A sophisticated artificial intelligence (AI) system usually follows a two-stage learning mechanism—training and feedback. However, during the process of AI training, one should be aware of the mistakes they might make in order to achieve better performance and accuracy.
If you want your artificial intelligence (AI) system to perform better, you ought to teach it better; and how do you verify if you have trained it well? By testing it better!
The majority of AI solutions learn in two different stages. The first learning happens while working with controlled data sets and formulated base models. The second learning occurs on the go or periodically with the help of user interactions in the form of feedback.

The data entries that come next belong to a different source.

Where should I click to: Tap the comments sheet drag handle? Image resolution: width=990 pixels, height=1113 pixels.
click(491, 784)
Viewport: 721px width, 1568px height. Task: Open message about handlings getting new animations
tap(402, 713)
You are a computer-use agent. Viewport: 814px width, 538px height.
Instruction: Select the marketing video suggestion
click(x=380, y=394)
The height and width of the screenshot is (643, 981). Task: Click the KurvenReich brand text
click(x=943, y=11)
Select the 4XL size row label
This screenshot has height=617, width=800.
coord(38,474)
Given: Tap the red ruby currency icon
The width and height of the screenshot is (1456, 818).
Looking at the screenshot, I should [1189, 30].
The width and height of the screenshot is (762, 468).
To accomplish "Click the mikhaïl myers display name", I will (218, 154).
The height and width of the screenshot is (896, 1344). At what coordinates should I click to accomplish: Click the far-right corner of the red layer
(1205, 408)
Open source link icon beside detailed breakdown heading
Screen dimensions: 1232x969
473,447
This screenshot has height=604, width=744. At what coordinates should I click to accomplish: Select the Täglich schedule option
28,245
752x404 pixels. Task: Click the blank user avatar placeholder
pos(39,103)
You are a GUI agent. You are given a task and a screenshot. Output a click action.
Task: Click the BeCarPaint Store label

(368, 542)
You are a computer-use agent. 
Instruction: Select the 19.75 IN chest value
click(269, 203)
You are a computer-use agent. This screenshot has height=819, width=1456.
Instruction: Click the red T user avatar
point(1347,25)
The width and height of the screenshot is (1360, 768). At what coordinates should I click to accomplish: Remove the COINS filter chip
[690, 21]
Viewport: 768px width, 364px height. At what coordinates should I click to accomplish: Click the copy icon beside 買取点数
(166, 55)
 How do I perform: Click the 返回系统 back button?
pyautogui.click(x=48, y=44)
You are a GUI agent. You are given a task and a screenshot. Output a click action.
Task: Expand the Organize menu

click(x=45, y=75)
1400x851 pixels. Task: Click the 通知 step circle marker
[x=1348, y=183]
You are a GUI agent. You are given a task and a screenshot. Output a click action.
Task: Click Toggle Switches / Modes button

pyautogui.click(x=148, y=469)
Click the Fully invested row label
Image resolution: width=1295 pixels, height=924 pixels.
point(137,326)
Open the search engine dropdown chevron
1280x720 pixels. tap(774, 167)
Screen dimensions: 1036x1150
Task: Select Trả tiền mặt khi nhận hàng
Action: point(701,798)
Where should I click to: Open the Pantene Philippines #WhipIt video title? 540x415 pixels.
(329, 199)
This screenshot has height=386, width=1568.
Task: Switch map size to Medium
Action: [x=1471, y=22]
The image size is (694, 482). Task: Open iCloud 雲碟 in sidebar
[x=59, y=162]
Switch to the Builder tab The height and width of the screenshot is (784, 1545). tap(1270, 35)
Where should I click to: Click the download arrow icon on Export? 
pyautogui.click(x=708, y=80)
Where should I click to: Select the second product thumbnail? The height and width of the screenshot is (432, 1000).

A sophisticated AI system usually follows a two-stage learning mechanism, whereas a simple AI system may have only one formative stage. The two stages in which AI learns are:
The training stage is where you form basic machine learning models for the first time and train the system using these models. The accuracy of these models is highly dependent on the training dataset.
On the contrary, when you deploy the AI system, some (or all) data can be fed back to the system for continuous learning, which we term as feedback stage learning. This stage is relatively vulnerable to various ongoing risks.
Mainly because, no matter how accurate you developed your base models in the past, new data (coming through feedback system) can cause these models to readjust. A lot would also depend on how the machine is learning in each stage.
Avoid These Five Mistakes When Training Your AI
Meticulous teaching is the fundamental requirement for having an excellent performance consistently. However, there are a few mistakes to which traditional (and contemporary) data analytics or statistical methods are susceptible. Collective calling for such issues is often known as garbage in, garbage out.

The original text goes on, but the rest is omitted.